Writing
Passing it On: Sharing Your Career Insights in a Professional Memoir
American poet and memoirist Mary Karr, considered to be the godmother of modern memoir, has said that anyone who has ever lived can write a memoir. By extension, anyone who has ever worked can write a professional memoir. Perhaps it’s been decades since you began building your career. Perhaps it’s only been a few years. In any case, you’re sure to have a few interesting stories to tell in the form of a professional memoir.
Sharing insights from your career
If you’re a business owner, you’ve already got an audience ready to consume your content, or at least a good foundation on which you can build an audience. A good example of this is Shoe Dog by Phil Knight, founder of Nike.

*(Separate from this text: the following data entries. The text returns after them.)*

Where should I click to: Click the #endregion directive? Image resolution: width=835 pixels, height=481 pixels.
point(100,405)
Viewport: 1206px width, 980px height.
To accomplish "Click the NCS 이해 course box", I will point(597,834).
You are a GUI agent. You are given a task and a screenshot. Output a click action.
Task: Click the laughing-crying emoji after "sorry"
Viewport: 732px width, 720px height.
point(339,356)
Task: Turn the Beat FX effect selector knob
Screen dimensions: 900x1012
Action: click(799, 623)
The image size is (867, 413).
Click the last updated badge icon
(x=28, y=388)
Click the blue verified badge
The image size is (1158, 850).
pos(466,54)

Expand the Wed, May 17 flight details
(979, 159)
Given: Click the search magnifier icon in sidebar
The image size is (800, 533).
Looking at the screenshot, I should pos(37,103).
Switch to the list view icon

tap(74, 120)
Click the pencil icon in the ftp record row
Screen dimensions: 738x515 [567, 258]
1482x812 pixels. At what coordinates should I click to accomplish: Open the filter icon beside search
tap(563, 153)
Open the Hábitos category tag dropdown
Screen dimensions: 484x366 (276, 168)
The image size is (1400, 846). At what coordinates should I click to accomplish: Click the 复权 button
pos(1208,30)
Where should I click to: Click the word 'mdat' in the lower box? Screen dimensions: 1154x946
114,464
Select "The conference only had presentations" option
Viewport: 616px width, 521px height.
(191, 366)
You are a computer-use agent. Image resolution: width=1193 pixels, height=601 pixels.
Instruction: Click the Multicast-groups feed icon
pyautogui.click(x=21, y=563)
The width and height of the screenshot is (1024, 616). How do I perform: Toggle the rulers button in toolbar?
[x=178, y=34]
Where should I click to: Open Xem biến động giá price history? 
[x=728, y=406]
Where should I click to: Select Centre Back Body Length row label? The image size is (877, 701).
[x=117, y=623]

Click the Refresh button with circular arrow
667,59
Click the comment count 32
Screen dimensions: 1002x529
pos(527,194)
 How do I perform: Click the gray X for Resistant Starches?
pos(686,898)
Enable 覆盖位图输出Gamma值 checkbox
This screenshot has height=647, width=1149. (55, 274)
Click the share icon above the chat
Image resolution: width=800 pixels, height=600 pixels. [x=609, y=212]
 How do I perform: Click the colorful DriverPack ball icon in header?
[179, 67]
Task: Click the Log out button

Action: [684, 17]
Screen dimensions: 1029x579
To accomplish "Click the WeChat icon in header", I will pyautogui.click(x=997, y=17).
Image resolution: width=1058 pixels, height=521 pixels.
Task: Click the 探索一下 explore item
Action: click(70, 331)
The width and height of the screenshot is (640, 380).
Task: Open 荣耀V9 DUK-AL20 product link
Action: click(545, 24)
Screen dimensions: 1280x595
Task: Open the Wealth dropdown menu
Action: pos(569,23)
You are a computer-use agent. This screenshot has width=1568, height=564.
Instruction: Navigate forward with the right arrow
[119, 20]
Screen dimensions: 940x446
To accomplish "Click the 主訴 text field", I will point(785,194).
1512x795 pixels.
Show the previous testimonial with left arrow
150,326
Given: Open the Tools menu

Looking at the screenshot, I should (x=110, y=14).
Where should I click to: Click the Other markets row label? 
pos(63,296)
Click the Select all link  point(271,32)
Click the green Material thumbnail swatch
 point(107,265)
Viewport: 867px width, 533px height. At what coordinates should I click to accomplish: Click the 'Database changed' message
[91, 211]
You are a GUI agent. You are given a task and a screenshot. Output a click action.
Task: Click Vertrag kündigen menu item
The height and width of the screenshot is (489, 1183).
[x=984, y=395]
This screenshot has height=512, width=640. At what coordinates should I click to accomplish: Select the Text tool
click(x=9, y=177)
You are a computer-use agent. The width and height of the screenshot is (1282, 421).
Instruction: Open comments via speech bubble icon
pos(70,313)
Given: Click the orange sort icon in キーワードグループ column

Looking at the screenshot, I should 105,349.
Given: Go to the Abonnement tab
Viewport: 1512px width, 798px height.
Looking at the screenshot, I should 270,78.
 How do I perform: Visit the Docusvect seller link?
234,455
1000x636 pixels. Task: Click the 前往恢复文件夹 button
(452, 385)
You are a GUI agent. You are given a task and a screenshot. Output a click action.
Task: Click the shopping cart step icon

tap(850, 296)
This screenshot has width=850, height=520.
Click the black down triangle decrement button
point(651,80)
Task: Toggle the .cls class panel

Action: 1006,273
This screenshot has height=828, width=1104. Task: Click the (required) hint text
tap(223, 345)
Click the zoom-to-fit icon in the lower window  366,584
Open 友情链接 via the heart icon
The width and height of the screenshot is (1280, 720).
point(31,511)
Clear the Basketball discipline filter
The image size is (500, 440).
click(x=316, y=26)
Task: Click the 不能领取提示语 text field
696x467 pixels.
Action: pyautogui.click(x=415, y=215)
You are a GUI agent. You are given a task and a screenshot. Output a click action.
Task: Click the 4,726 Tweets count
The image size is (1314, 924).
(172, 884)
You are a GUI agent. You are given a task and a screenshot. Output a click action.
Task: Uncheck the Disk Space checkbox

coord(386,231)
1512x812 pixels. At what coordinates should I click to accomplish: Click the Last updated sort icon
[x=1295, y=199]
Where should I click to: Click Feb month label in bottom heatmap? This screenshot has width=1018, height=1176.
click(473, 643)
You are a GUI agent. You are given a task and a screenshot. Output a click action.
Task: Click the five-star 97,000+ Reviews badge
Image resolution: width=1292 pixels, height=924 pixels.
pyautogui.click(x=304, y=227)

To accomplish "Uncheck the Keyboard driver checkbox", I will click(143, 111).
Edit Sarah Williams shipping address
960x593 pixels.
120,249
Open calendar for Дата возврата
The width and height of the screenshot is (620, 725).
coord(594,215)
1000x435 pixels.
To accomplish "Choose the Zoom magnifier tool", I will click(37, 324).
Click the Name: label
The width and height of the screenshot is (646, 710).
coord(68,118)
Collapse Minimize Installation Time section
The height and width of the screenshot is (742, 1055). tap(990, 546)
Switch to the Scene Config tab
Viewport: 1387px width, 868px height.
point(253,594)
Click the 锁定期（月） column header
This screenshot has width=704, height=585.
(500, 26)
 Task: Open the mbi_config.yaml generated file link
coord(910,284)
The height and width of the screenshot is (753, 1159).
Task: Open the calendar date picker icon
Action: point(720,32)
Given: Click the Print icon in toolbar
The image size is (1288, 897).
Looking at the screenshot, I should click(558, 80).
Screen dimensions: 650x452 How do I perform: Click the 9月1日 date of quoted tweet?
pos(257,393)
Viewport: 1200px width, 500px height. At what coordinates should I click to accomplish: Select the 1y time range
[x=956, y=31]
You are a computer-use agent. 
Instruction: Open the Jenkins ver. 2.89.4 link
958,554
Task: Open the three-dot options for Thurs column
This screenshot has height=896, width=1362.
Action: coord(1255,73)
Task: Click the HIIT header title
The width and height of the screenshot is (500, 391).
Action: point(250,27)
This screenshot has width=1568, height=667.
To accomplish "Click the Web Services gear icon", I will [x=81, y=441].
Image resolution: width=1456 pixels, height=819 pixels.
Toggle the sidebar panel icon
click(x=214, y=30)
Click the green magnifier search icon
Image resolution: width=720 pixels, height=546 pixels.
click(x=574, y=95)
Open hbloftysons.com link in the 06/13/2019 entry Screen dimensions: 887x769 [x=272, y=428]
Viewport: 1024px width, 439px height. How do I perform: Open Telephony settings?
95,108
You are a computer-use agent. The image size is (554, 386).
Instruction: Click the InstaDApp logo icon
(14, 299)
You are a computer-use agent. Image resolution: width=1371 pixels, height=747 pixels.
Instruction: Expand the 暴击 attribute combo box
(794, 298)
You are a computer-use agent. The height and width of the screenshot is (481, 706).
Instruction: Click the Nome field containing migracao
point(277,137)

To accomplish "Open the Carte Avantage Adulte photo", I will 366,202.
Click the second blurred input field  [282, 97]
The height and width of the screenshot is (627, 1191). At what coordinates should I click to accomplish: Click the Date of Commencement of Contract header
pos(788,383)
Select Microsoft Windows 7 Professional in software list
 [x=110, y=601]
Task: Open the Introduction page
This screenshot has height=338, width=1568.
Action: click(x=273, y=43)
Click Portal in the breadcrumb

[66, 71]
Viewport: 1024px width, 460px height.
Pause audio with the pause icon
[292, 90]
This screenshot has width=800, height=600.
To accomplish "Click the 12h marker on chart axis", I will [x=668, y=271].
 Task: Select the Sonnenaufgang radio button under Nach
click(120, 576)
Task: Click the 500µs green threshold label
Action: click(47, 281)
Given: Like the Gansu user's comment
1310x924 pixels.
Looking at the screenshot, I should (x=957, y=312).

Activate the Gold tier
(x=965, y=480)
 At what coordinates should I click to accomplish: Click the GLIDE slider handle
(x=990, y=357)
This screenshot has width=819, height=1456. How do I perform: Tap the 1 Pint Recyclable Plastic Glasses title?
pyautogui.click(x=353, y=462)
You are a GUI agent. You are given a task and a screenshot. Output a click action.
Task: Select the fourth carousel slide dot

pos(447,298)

The likes of Bill Gates lists Knight’s memoir among their favorite business books, thanks to the valuable startup lessons Knight offers along with the story of his journey from selling shoes out of the trunk of his car to building a globally recognized brand. Another business memoir that shows up on must-read-and-reread lists is Growing a Business by Paul Hawken. Hawken lays out the details of building the Smith & Hawken Tool Company from the ground up, discussing such topics as payroll, loans, and capital.
Providing a unique perspective
“Professional confessionals” have risen in popularity in recent years, particularly among young adults who are still contemplating careers. Having done research on occupational regret, work psychology lecturer Alexandra Budjanovcanin attributes work memoirs’ appeal to the unique perspective of day-to-day reality that they provide. Such insights have gone so far as to put off youth from a career, as in the case of Adam Kay’s This is Going to Hurt, which bares the ugly aspects of his former profession as a junior doctor. When Kay received angry emails from parents of disenchanted medical school students, he was unapologetic as his aim was to educate people about the discouraging hours, conditions, and salary of the field. Aside from irate messages, Kay also received messages of gratitude from doctors who felt less alone in their struggles.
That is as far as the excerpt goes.